Entries on where items appear
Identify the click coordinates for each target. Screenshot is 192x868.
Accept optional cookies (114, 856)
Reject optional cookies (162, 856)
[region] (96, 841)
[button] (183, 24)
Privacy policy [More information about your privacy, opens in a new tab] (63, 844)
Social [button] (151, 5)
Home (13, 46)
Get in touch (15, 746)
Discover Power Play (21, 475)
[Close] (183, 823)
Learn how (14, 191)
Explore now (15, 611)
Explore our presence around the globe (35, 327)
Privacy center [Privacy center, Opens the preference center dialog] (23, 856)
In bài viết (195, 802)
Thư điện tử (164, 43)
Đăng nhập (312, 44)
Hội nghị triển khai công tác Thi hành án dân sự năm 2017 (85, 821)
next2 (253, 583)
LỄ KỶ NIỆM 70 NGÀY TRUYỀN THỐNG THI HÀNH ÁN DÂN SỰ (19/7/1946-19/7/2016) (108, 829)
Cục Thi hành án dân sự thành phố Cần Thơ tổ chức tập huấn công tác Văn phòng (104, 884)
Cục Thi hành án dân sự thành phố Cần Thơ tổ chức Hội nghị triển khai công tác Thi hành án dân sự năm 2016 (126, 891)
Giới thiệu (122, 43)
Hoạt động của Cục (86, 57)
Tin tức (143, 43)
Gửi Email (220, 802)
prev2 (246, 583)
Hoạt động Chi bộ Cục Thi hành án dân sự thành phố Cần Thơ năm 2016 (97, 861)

Work to do: Rewrite the lines as a Markdown table with the columns "Row" and "Entry," starting with the line that contains "Home (13, 46)" and going on through the end of the items. Number each row and skip any blank lines.

Completed exercise:
| Row | Entry |
|---|---|
| 1 | Home (13, 46) |
| 2 | Get in touch (15, 746) |
| 3 | Discover Power Play (21, 475) |
| 4 | [Close] (183, 823) |
| 5 | Learn how (14, 191) |
| 6 | Explore now (15, 611) |
| 7 | Explore our presence around the globe (35, 327) |
| 8 | Privacy center [Privacy center, Opens the preference center dialog] (23, 856) |
| 9 | In bài viết (195, 802) |
| 10 | Thư điện tử (164, 43) |
| 11 | Đăng nhập (312, 44) |
| 12 | Hội nghị triển khai công tác Thi hành án dân sự năm 2017 (85, 821) |
| 13 | next2 (253, 583) |
| 14 | LỄ KỶ NIỆM 70 NGÀY TRUYỀN THỐNG THI HÀNH ÁN DÂN SỰ (19/7/1946-19/7/2016) (108, 829) |
| 15 | Cục Thi hành án dân sự thành phố Cần Thơ tổ chức tập huấn công tác Văn phòng (104, 884) |
| 16 | Cục Thi hành án dân sự thành phố Cần Thơ tổ chức Hội nghị triển khai công tác Thi hành án dân sự năm 2016 (126, 891) |
| 17 | Giới thiệu (122, 43) |
| 18 | Hoạt động của Cục (86, 57) |
| 19 | Tin tức (143, 43) |
| 20 | Gửi Email (220, 802) |
| 21 | prev2 (246, 583) |
| 22 | Hoạt động Chi bộ Cục Thi hành án dân sự thành phố Cần Thơ năm 2016 (97, 861) |